L’Ukrainienne n’est pas la seule à faire ses valises. Mahesh Lançon, coordinateur du Welcome Center de la gare CFF de Genève (il fermera le 30 juin, mais un accueil sera garanti par la Croix-Rouge dès le 1er juillet), observe depuis mi-mai en moyenne dix départs par jour vers d’autres pays ou vers l’Ukraine sans être sûr «qu’ils soient tous définitifs». Selon lui, bon nombre de personnes qui rentrent ne passent pas par ce lieu de passage «mais organisent leur transfert autrement, car le prix du train est trop élevé pour eux».

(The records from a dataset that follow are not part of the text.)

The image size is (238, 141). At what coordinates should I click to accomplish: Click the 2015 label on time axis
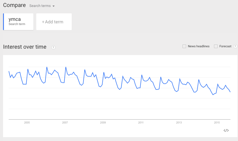click(x=217, y=123)
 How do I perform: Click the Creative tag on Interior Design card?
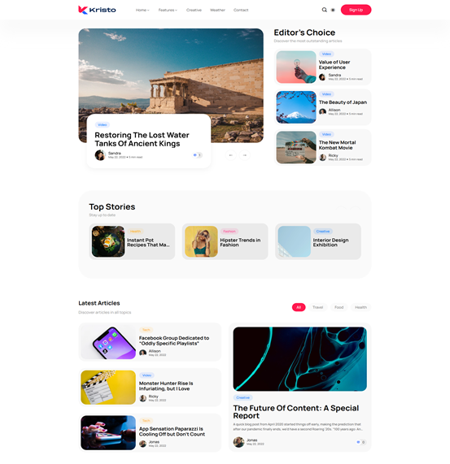coord(323,232)
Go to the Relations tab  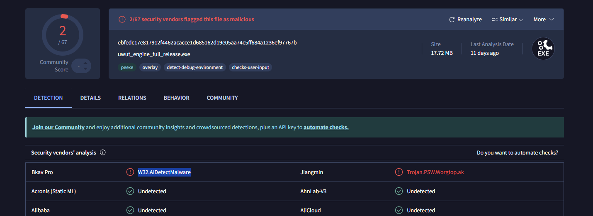click(132, 98)
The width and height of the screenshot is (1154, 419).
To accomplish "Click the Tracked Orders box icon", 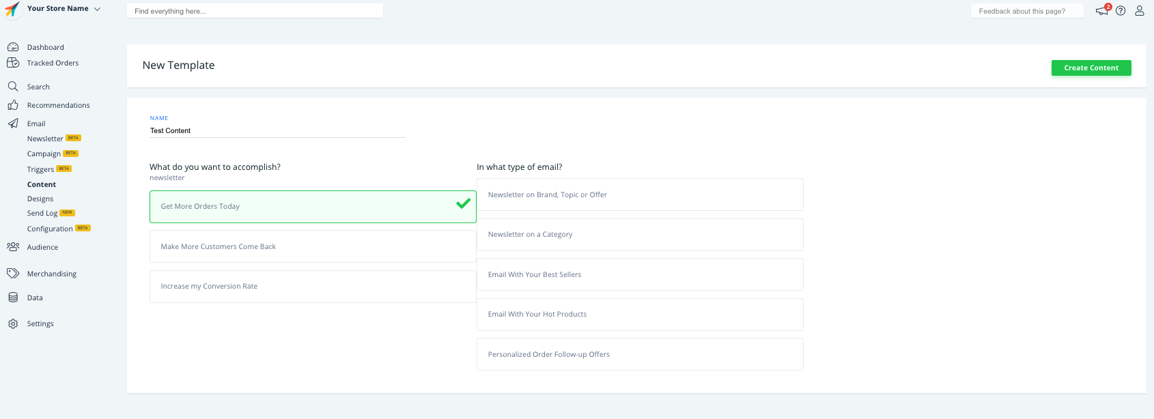I will pyautogui.click(x=13, y=63).
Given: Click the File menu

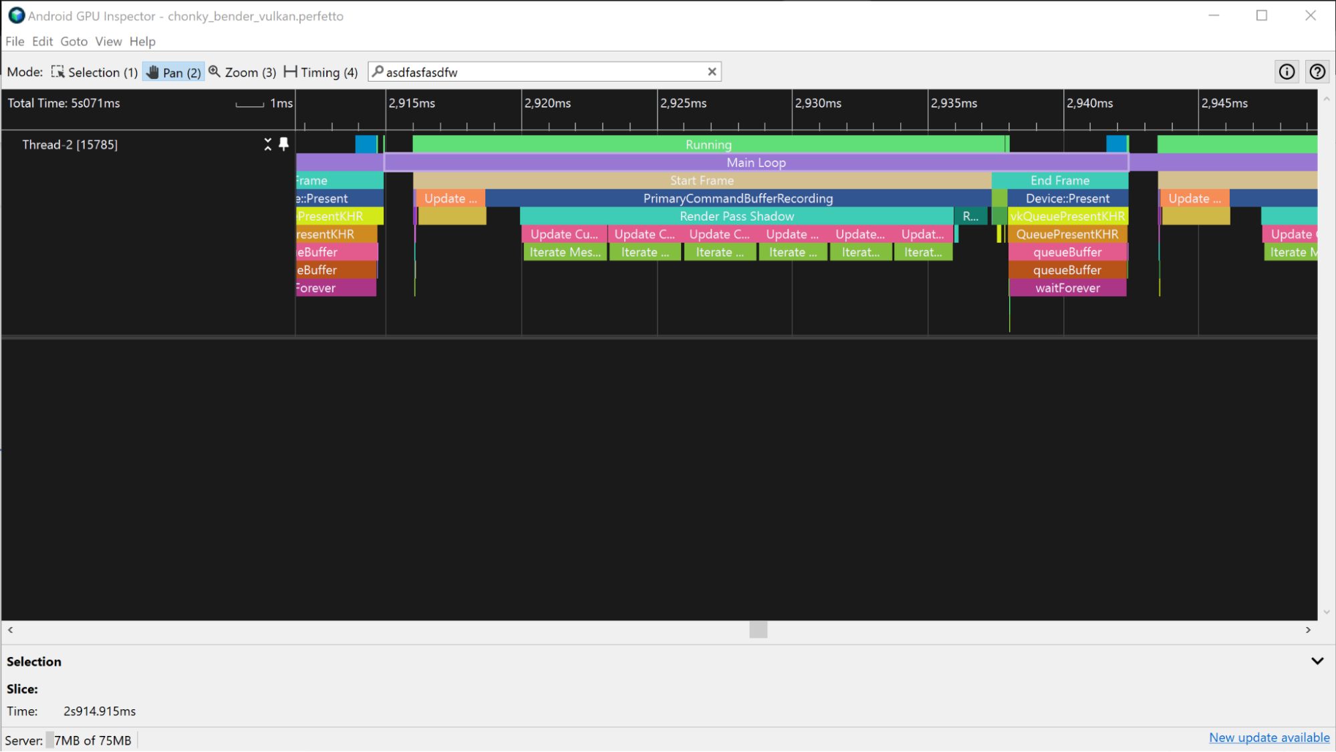Looking at the screenshot, I should pyautogui.click(x=15, y=41).
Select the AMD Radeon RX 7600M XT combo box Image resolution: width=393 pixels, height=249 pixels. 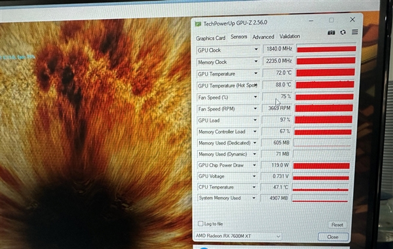[238, 236]
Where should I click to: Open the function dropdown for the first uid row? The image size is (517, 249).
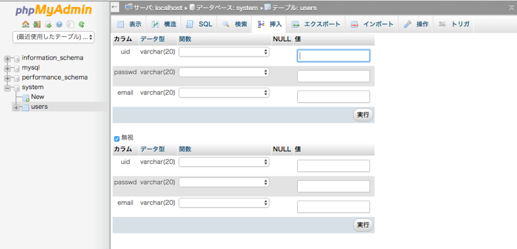click(224, 52)
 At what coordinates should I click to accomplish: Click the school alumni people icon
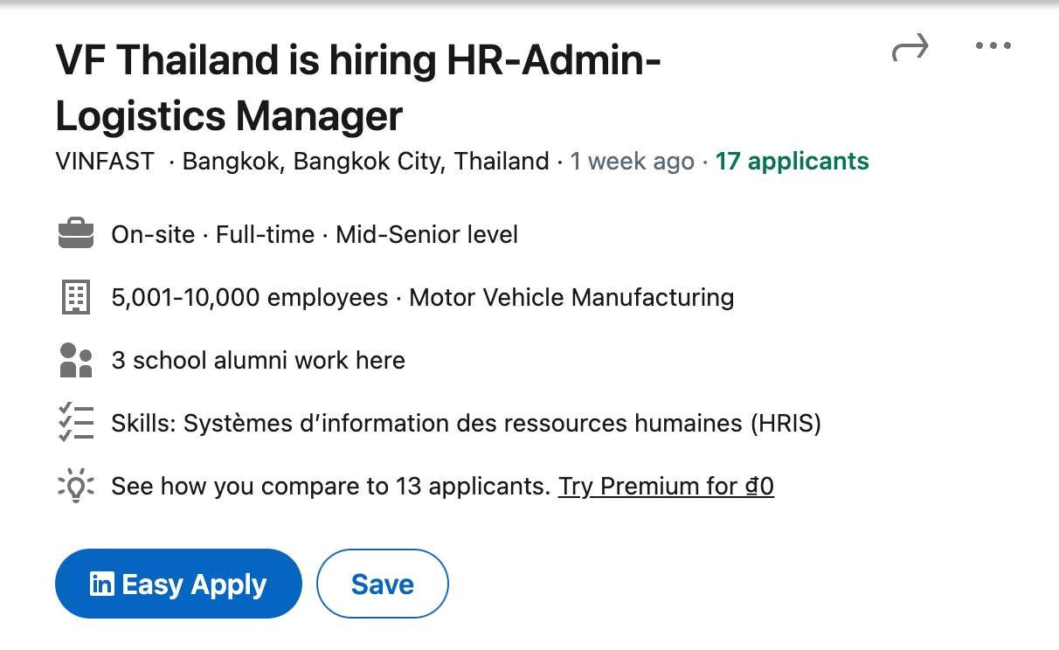76,360
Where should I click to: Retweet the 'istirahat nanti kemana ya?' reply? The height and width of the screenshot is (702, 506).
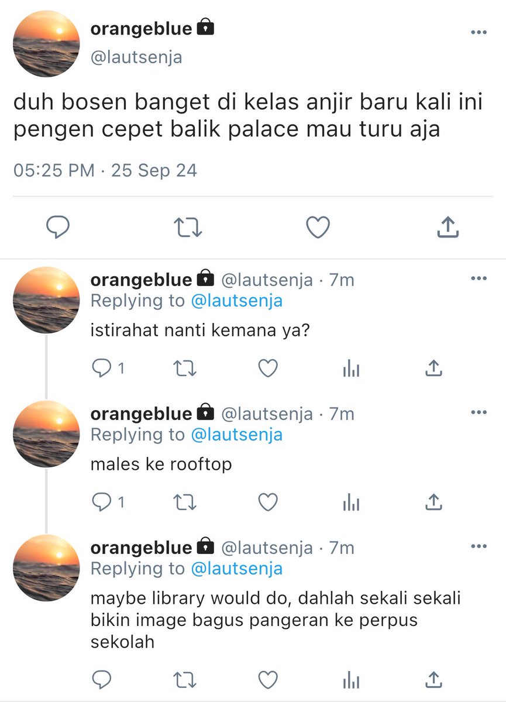(x=185, y=369)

Tatiana prévoit de partir fin juillet. «Une dame m’héberge mais sa fille revient, alors je n’ai plus de logement», raconte l’Ukrainienne qui occupe un poste à responsabilités à Kiev. «Mon entreprise parle de licencier si on ne rentre pas.» Dasha se donne jusqu’à son anniversaire en août pour décider de rester à Genève ou de repartir. Si elle s’est bien adaptée ici en prenant des cours de français (qu’elle continuera une fois de retour en Ukraine), elle veut rentrer auprès de son mari «qui lui manque énormément». Ceci «malgré les explosions qui ont repris au centre du pays».

*Prénom d’emprunt

Chiffrer les départs

L’Hospice général à Genève n’a pour le moment pas de données sur les retours: «Il est trop tôt pour savoir si les départs sont définitifs ou temporaires.» En effet, parmi les témoignages recueillis, une majorité de réfugiés ne comptent pas annoncer pour le moment qu’ils quittent le territoire suisse. «Si la situation dégénère à nouveau, il se peut que je revienne», confirme une Ukrainienne. Au niveau national, le Secrétariat d’État aux migrations dénombre 200 dépôts officiels de permis.